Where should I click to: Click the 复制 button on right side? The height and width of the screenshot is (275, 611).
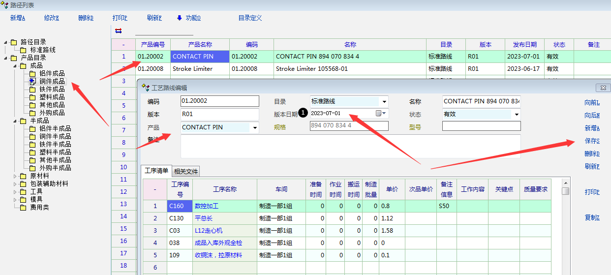pyautogui.click(x=592, y=217)
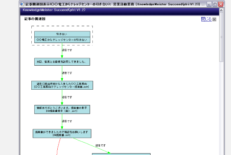Click the KnowledgeMeister Succeed header banner

[x=120, y=11]
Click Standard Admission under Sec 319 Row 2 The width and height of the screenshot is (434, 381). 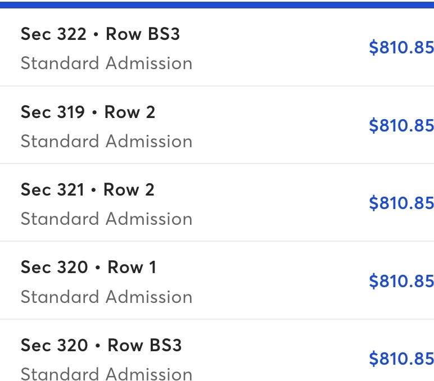[106, 141]
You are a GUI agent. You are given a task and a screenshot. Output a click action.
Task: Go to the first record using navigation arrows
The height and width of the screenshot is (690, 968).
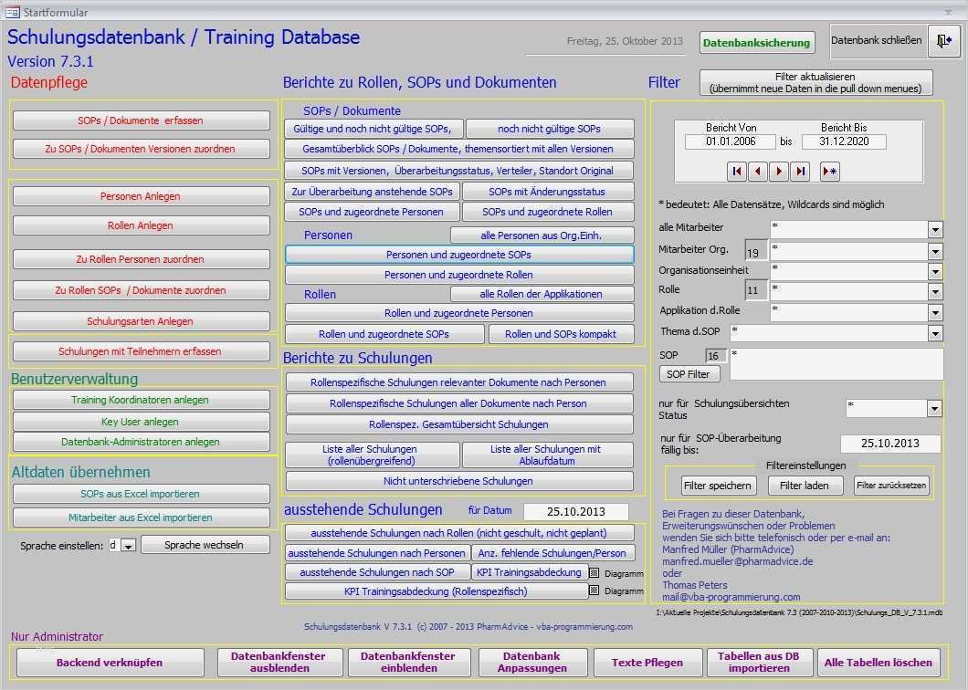pos(736,171)
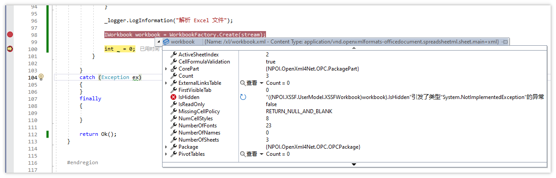Select the MissingCellPolicy property row

click(199, 111)
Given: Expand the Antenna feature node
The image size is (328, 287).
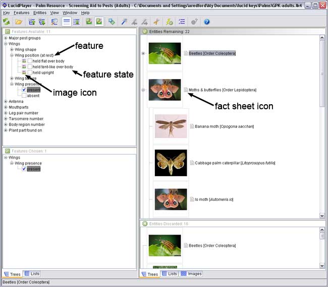Looking at the screenshot, I should click(x=6, y=101).
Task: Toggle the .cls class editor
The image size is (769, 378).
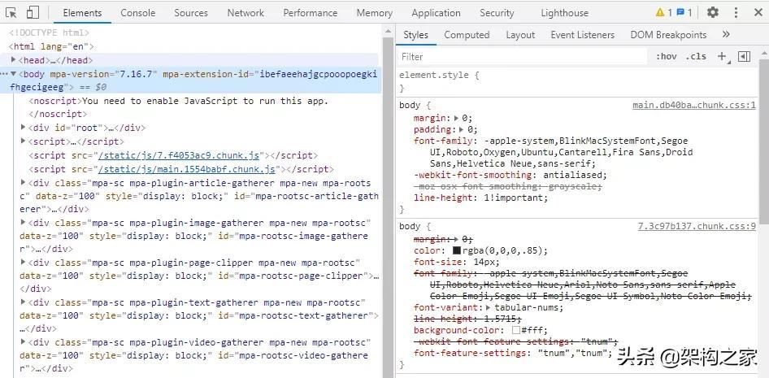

*Task directions*
With the pictures left out, please output each line from the one containing "Task: Toggle the .cls class editor" through the end of the entries, exactly as it is.

*Exercise solution*
Task: Toggle the .cls class editor
The image size is (769, 378).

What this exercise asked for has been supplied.